[un]learning through rehearsal
Laura Dubourjal and Linnea Langfjord Kristensen
Ways of Knowing
Event

Theatre van Deyssel | May 24th, 2024

In the smallest theatre in Amsterdam, rehearsing for the revolution, a group of artists and researchers explore how performance can open multiple paths for imagining new worlds. 

Workshop participants were introduced to some of the techniques by Augusto Boal and The Milan Women’s Bookstore Cooperative, highlighting the stories that can dictate our actions in order to challenge and re-imagine them. 

In this event, scripts are referred to as internalised structures, behavioural patterns, values, and hierarchies that affect our learning possibilities and how we produce and reproduce them. 

Participants were encouraged to bring a story from their artistic or research practice that encapsulates the scripts they wish to challenge or re-imagine as the basis for scenes to explore, transform and rehearse anew. Through storytelling and games, participants playfully dissected these, examining their origins, and re-imagining their roles within them. 

Using these exercises as an entry point for thinking about performance’s ability to transform scripts, the group questioned what it means to “rehearse reality”. What does performance and witnessing teach us about social change? What can we [un]learn through the performance of stories and embodying text that isn’t our own? 

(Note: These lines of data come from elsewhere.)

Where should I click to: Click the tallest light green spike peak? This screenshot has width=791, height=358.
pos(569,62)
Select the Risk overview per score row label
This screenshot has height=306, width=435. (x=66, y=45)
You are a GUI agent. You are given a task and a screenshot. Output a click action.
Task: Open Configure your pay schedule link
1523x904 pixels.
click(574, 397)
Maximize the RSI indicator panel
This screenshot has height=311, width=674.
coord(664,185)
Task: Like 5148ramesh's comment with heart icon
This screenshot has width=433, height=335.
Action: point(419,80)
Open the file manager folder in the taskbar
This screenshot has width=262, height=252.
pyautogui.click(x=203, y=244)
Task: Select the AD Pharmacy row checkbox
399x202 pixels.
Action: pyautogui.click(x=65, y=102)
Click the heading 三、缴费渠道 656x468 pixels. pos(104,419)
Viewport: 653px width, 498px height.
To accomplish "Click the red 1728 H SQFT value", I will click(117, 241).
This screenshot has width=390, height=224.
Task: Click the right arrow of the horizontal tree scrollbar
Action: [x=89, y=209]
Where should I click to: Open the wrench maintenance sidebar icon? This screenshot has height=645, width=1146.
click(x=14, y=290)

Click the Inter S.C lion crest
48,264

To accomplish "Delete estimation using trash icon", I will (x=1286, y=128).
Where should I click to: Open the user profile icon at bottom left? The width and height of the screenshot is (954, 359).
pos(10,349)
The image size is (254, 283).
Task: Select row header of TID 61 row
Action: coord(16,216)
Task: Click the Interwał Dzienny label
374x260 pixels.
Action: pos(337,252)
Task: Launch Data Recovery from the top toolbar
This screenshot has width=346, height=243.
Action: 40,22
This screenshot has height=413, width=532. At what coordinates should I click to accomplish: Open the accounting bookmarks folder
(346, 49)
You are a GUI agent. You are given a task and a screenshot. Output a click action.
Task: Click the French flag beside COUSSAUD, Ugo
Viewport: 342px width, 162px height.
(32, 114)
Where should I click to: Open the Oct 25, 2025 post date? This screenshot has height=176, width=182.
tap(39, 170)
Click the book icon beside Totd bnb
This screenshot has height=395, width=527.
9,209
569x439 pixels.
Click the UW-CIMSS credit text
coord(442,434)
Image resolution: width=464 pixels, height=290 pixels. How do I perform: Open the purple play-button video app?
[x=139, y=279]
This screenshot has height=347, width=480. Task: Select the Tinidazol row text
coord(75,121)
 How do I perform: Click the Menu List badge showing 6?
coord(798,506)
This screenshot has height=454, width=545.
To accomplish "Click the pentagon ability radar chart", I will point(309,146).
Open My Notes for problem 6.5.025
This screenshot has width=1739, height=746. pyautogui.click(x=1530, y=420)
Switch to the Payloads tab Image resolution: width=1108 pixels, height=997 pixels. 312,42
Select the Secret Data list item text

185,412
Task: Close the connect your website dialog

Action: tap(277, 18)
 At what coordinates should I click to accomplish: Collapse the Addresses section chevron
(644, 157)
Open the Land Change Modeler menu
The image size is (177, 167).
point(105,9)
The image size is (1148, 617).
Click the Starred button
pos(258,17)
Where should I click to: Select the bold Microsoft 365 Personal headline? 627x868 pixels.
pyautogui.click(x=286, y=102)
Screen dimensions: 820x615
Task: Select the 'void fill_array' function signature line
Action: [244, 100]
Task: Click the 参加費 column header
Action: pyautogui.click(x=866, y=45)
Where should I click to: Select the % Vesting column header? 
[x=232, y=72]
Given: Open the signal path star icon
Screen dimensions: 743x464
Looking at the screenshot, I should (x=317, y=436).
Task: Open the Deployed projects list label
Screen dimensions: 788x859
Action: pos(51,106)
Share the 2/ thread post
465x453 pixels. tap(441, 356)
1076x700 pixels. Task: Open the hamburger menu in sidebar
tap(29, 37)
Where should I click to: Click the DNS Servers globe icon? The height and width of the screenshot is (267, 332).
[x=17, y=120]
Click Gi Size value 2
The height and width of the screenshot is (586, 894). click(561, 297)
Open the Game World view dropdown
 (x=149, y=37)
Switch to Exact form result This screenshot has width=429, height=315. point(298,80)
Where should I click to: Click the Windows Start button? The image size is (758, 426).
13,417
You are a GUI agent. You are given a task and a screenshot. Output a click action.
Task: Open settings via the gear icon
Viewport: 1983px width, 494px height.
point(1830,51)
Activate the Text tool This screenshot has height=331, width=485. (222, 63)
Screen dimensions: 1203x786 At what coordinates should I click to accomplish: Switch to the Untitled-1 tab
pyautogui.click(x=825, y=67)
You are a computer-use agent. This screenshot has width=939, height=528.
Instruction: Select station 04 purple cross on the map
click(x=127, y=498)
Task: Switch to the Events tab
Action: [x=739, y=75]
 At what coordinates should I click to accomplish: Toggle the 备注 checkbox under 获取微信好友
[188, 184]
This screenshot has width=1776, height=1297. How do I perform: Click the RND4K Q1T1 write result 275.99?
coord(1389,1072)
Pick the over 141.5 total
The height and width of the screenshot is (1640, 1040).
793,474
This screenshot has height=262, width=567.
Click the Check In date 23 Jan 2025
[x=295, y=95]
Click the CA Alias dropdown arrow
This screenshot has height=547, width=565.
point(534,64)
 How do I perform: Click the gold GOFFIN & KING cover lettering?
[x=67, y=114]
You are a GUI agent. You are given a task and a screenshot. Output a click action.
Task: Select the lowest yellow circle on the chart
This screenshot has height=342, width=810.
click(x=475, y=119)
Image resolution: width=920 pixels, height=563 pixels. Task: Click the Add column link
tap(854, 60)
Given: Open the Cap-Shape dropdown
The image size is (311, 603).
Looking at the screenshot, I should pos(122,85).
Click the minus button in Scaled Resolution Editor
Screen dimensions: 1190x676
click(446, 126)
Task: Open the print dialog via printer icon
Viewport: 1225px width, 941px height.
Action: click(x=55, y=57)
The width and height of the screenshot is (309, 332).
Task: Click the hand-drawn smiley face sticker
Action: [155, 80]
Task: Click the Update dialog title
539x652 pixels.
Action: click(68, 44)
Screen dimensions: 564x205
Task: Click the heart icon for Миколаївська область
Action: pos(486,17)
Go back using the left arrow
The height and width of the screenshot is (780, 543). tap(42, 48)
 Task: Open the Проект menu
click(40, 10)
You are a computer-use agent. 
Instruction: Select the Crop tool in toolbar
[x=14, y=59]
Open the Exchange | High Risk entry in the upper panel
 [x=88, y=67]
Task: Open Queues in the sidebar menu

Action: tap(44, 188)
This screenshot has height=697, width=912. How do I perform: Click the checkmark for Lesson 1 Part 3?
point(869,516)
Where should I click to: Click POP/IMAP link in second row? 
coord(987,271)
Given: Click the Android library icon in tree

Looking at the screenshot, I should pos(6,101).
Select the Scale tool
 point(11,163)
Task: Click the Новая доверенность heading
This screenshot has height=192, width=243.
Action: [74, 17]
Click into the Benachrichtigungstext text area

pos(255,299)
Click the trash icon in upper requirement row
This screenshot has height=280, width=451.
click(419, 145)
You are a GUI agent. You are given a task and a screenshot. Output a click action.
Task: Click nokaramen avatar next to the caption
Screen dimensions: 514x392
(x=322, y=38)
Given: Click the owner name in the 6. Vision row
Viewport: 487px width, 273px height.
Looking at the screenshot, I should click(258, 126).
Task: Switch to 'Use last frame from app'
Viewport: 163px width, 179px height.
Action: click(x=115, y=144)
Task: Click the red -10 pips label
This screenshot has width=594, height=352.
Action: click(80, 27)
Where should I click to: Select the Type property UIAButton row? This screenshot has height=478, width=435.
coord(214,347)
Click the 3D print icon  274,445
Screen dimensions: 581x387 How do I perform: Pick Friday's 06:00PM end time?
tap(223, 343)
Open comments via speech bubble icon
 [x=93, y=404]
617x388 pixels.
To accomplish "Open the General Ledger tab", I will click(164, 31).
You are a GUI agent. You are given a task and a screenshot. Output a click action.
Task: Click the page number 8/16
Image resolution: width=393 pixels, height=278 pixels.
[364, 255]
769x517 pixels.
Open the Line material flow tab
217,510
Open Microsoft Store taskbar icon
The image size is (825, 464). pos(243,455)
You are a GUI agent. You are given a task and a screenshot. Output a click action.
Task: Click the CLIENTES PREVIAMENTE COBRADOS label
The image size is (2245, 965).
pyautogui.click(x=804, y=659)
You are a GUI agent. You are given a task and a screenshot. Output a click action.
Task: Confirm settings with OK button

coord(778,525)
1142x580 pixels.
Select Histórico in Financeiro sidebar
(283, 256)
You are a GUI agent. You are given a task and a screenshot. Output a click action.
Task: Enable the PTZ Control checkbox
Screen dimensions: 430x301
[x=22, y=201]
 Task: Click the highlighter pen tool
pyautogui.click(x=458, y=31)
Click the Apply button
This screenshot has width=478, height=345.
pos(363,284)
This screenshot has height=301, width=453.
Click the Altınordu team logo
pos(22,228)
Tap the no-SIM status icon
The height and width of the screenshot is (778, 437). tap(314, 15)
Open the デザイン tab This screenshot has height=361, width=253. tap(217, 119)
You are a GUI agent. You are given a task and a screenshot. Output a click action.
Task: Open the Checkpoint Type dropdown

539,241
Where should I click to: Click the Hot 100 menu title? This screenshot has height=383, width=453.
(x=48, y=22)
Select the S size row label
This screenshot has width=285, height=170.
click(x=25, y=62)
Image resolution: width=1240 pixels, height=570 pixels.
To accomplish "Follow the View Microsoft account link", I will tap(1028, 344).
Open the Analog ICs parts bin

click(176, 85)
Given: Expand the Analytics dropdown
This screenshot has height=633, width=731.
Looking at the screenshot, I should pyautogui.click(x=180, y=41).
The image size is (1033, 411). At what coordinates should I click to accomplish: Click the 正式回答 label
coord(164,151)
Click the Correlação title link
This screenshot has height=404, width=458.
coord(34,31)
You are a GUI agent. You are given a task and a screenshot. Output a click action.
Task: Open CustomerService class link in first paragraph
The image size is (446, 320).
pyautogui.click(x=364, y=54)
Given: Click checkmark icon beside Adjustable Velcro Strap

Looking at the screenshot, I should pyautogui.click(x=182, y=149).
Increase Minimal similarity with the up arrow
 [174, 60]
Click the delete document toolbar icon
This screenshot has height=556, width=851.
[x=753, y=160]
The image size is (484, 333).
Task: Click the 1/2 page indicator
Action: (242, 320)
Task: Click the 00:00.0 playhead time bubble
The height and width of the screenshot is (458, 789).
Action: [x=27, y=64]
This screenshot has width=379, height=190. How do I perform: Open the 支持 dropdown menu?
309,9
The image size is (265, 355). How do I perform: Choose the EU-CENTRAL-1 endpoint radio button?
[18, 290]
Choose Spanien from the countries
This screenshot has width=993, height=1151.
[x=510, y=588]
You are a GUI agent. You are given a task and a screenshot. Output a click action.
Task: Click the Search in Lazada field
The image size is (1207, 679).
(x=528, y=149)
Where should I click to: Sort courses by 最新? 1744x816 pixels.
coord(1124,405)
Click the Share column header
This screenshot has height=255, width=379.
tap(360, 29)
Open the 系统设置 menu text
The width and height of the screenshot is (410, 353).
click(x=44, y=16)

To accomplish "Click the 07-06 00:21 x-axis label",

The Theatre of the Oppressed, pioneered by Brazillian theatre practitioner Augusto Boal, offers us tools to confront and deconstruct these scripts. By engaging in methods such as storytelling, re-enactment and repetition within participatory theatre, the workshop explores power dynamics, question societal norms, and envision alternatives. 

The Milan Women’s Bookstore Cooperative's practice of Affidamento facilitates the extension of what they call the radical politics of difference into ways of working together and into existing institutions and power structures, opening new political spaces for each other.